Problem details |
Reproduce the records below exactly as they are written.

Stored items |
┄┄┄┄┄┄┄┄┄┄┄┄┄┄┄┄┄┄┄┄
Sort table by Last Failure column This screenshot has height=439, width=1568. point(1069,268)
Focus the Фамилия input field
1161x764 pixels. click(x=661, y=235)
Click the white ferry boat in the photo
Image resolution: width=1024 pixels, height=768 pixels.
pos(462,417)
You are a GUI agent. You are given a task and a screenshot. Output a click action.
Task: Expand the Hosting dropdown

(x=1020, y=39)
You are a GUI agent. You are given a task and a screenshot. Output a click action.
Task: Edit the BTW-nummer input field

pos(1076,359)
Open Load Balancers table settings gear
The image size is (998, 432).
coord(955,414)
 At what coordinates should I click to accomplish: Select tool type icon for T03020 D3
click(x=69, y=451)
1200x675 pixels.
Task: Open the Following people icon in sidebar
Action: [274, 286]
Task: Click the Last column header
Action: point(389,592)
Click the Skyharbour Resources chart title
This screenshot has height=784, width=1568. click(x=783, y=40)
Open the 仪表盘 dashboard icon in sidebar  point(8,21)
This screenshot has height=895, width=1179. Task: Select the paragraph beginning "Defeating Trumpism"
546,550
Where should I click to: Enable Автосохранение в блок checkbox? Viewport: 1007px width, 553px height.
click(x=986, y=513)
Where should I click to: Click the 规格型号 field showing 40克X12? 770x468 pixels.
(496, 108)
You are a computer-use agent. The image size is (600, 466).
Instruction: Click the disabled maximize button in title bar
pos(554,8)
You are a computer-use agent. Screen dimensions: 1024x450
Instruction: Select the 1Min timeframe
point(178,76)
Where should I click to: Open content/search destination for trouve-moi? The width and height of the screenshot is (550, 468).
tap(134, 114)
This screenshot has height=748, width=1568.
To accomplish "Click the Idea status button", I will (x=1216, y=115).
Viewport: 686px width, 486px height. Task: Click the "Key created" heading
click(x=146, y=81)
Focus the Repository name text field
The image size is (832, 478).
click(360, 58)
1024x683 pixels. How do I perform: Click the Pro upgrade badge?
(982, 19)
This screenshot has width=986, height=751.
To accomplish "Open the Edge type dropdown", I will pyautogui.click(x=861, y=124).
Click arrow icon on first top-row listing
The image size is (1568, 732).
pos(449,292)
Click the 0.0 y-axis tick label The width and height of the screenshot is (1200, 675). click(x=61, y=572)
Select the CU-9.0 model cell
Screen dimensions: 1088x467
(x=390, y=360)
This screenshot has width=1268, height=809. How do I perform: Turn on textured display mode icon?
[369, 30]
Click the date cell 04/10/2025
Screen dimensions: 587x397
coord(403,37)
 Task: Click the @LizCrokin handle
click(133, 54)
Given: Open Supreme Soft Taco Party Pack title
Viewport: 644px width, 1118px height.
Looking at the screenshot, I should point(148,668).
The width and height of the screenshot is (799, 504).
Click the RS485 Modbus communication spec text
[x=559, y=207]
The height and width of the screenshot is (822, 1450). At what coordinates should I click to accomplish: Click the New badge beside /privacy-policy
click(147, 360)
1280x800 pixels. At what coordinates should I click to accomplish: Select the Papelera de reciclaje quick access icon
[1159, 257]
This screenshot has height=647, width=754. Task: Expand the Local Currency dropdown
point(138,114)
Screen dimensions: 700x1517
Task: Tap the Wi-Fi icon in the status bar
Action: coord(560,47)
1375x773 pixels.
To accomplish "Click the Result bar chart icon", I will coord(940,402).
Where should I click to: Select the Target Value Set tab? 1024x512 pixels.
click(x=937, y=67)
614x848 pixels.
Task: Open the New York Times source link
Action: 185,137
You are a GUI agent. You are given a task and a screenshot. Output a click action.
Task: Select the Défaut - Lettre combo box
┄┄┄┄┄┄┄┄┄┄┄┄┄┄┄┄┄┄┄┄
Written answer |
Sort table by Last Failure column This screenshot has height=439, width=1568. point(1069,268)
Focus the Фамилия input field
1161x764 pixels. click(x=661, y=235)
Click the white ferry boat in the photo
Image resolution: width=1024 pixels, height=768 pixels.
pos(462,417)
You are a GUI agent. You are given a task and a screenshot. Output a click action.
Task: Expand the Hosting dropdown

(x=1020, y=39)
You are a GUI agent. You are given a task and a screenshot. Output a click action.
Task: Edit the BTW-nummer input field

pos(1076,359)
Open Load Balancers table settings gear
The image size is (998, 432).
coord(955,414)
 At what coordinates should I click to accomplish: Select tool type icon for T03020 D3
click(x=69, y=451)
1200x675 pixels.
Task: Open the Following people icon in sidebar
Action: [274, 286]
Task: Click the Last column header
Action: point(389,592)
Click the Skyharbour Resources chart title
This screenshot has height=784, width=1568. click(x=783, y=40)
Open the 仪表盘 dashboard icon in sidebar  point(8,21)
This screenshot has height=895, width=1179. Task: Select the paragraph beginning "Defeating Trumpism"
546,550
Where should I click to: Enable Автосохранение в блок checkbox? Viewport: 1007px width, 553px height.
click(x=986, y=513)
Where should I click to: Click the 规格型号 field showing 40克X12? 770x468 pixels.
(496, 108)
You are a computer-use agent. The image size is (600, 466).
Instruction: Click the disabled maximize button in title bar
pos(554,8)
You are a computer-use agent. Screen dimensions: 1024x450
Instruction: Select the 1Min timeframe
point(178,76)
Where should I click to: Open content/search destination for trouve-moi? The width and height of the screenshot is (550, 468).
tap(134, 114)
This screenshot has height=748, width=1568.
To accomplish "Click the Idea status button", I will (x=1216, y=115).
Viewport: 686px width, 486px height. Task: Click the "Key created" heading
click(x=146, y=81)
Focus the Repository name text field
The image size is (832, 478).
click(360, 58)
1024x683 pixels. How do I perform: Click the Pro upgrade badge?
(982, 19)
This screenshot has width=986, height=751.
To accomplish "Open the Edge type dropdown", I will pyautogui.click(x=861, y=124).
Click arrow icon on first top-row listing
The image size is (1568, 732).
pos(449,292)
Click the 0.0 y-axis tick label The width and height of the screenshot is (1200, 675). click(x=61, y=572)
Select the CU-9.0 model cell
Screen dimensions: 1088x467
(x=390, y=360)
This screenshot has width=1268, height=809. How do I perform: Turn on textured display mode icon?
[369, 30]
Click the date cell 04/10/2025
Screen dimensions: 587x397
coord(403,37)
 Task: Click the @LizCrokin handle
click(133, 54)
Given: Open Supreme Soft Taco Party Pack title
Viewport: 644px width, 1118px height.
Looking at the screenshot, I should point(148,668).
The width and height of the screenshot is (799, 504).
Click the RS485 Modbus communication spec text
[x=559, y=207]
The height and width of the screenshot is (822, 1450). At what coordinates should I click to accomplish: Click the New badge beside /privacy-policy
click(147, 360)
1280x800 pixels. At what coordinates should I click to accomplish: Select the Papelera de reciclaje quick access icon
[1159, 257]
This screenshot has height=647, width=754. Task: Expand the Local Currency dropdown
point(138,114)
Screen dimensions: 700x1517
Task: Tap the Wi-Fi icon in the status bar
Action: coord(560,47)
1375x773 pixels.
To accomplish "Click the Result bar chart icon", I will coord(940,402).
Where should I click to: Select the Target Value Set tab? 1024x512 pixels.
click(x=937, y=67)
614x848 pixels.
Task: Open the New York Times source link
Action: 185,137
You are a GUI agent. You are given a task and a screenshot. Output a click action.
Task: Select the Défaut - Lettre combo box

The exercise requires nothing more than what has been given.